Pour les citoyens et les foyers

Les décès causés par la panne soulignent l’importance de la préparation individuelle aux situations d’urgence :

  1. Générateurs d’urgence : l’utilisation de générateurs à essence ou diesel présente des risques graves d’intoxication au monoxyde de carbone. Ces appareils ne doivent jamais être utilisés à l’intérieur d’une habitation ou dans un espace clos. Une ventilation adéquate est absolument essentielle.
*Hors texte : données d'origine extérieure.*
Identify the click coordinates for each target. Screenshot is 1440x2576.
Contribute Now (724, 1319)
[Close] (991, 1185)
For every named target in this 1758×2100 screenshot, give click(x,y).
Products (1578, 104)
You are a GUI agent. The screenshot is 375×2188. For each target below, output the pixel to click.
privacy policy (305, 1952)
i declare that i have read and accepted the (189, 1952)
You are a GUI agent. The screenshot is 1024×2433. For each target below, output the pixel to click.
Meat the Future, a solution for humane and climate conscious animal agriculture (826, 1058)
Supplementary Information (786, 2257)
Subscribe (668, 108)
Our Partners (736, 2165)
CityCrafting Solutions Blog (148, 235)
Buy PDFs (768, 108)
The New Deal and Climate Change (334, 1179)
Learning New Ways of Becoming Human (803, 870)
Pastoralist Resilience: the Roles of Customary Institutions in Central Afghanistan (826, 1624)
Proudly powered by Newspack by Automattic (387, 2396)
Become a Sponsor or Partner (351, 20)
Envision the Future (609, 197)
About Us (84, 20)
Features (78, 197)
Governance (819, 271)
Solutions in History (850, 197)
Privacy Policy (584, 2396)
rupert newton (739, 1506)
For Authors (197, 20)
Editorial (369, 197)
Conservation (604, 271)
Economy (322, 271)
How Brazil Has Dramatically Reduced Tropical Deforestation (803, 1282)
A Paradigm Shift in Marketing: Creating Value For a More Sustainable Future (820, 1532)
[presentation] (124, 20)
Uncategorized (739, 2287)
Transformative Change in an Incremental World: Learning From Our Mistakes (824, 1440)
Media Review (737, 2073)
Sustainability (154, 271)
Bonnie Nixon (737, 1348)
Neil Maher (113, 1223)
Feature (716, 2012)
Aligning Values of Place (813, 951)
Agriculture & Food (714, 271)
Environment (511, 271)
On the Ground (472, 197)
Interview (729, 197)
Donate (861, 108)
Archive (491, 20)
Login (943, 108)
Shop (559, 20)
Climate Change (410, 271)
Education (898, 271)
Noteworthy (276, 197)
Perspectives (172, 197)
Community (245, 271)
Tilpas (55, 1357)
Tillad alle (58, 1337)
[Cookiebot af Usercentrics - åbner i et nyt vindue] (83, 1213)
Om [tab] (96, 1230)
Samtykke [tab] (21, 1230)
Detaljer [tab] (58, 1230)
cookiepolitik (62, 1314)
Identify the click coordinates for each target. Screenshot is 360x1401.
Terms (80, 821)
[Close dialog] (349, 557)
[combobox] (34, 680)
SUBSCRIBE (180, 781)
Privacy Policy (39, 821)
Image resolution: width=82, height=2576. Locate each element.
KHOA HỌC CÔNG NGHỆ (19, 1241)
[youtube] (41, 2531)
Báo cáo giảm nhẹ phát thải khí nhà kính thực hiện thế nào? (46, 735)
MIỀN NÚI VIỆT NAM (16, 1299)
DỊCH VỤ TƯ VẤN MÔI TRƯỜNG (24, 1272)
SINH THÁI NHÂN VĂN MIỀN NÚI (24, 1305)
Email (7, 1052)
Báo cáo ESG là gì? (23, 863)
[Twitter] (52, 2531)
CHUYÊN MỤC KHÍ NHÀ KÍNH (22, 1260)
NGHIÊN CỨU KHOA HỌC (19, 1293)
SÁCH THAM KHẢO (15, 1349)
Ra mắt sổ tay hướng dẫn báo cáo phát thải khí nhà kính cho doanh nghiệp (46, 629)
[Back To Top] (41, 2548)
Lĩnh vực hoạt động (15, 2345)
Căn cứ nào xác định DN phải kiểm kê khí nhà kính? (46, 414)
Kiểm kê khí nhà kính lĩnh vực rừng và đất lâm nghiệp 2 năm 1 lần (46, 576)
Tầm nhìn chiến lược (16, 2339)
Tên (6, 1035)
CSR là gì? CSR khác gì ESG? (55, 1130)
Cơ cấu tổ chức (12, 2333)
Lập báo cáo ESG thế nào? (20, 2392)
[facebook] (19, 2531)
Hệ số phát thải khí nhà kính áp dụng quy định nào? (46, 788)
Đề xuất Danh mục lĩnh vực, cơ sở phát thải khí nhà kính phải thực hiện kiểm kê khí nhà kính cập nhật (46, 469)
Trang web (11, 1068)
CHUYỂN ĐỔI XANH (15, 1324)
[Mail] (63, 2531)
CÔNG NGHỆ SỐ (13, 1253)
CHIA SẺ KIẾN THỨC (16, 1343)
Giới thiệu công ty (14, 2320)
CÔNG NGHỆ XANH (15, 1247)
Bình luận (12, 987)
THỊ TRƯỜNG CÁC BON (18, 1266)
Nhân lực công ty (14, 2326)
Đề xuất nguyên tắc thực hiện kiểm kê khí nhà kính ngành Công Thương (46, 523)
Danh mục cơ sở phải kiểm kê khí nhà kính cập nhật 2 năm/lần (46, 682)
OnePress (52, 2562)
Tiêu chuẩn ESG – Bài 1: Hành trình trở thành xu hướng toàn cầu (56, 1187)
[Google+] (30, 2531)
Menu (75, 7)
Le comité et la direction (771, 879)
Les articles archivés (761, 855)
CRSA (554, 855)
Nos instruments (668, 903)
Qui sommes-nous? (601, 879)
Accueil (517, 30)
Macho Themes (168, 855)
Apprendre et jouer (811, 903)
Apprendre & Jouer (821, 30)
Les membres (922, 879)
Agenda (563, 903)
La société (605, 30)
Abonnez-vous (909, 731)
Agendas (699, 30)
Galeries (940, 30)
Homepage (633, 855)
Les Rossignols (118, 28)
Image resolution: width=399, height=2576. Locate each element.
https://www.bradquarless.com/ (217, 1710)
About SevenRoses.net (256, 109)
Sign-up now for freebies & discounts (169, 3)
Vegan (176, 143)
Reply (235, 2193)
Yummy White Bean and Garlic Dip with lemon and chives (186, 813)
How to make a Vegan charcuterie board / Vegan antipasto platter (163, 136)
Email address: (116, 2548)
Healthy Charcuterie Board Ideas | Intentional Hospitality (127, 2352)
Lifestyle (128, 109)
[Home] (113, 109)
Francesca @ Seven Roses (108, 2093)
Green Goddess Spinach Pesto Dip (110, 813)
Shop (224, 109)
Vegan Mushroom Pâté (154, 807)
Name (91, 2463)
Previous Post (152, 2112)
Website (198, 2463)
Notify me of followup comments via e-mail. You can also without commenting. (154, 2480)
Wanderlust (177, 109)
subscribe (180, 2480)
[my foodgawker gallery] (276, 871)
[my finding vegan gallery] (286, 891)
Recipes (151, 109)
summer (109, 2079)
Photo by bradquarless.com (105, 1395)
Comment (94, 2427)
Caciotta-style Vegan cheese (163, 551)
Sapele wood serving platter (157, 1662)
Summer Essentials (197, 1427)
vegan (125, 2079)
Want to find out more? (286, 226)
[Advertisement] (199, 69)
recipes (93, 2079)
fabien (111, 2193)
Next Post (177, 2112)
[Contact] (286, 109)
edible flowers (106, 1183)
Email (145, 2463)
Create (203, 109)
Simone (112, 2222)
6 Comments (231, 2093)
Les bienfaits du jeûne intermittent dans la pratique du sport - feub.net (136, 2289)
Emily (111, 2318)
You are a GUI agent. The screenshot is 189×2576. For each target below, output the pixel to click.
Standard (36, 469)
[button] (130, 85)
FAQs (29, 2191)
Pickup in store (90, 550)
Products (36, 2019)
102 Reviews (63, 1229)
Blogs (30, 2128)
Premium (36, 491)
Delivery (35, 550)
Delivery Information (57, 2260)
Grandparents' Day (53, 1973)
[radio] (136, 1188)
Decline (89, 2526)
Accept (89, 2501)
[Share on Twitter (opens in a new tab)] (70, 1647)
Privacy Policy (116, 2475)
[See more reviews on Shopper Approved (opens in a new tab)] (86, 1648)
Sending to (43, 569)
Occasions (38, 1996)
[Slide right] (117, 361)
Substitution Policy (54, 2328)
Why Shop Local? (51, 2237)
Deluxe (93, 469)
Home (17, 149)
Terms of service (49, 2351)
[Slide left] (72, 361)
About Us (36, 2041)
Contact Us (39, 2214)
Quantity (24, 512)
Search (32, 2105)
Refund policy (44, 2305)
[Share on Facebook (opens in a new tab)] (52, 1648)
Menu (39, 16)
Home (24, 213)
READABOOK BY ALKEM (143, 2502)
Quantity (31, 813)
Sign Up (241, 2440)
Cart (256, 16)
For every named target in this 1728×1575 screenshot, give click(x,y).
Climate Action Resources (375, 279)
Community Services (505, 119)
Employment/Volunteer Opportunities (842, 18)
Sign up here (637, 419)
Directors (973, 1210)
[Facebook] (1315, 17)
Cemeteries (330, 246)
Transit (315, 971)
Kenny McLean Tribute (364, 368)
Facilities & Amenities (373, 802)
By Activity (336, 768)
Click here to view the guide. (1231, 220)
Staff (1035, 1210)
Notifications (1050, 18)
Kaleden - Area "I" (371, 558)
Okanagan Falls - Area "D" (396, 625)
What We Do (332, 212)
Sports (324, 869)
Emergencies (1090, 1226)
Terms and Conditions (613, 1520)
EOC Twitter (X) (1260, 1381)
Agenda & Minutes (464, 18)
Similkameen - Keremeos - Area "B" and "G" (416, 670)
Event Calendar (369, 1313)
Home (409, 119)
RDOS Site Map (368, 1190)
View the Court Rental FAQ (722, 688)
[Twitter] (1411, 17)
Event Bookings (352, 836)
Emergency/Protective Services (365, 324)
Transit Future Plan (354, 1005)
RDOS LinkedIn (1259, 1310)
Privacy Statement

  2. Personnes dépendantes d’équipements médicaux : les foyers où résident des personnes dépendantes d’appareils médicaux électriques (ventilateurs, concentrateurs d’oxygène, etc.) doivent disposer de :

    • Batteries de secours avec autonomie suffisante
    • Un plan d’évacuation vers un établissement médical
    • L’inscription sur les listes prioritaires des services d’urgence
  3. Préparation générale : disposer d’un stock d’urgence incluant :

    • Lampes de poche et bougies (avec précautions)
    • Radio à piles pour rester informé
    • Réserves d’eau et de nourriture ne nécessitant pas de réfrigération ou de cuisson
    • Médicaments essentiels en quantité suffisante
    • Chargeurs de secours pour téléphones portables

Pour les autorités

La réponse des services d’urgence lors d’une panne généralisée doit être planifiée et exercée régulièrement. Les délais d’intervention peuvent être considérablement allongés lors de perturbations massives, rendant l’autonomie individuelle d’autant plus cruciale.

Les suites de l’enquête

Le panel d’experts d’ENTSO-E a publié un rapport factuel détaillé le 3 octobre 2025, reconstituant la séquence des événements avant et pendant l’incident. Le rapport final, qui comprendra des recommandations complètes pour prévenir de futures pannes de cette ampleur, est attendu pour le premier trimestre 2026.

Cette panne constitue un événement majeur dans l’histoire des réseaux électriques européens et servira de référence pour améliorer la résilience des infrastructures énergétiques face aux défis de la transition énergétique.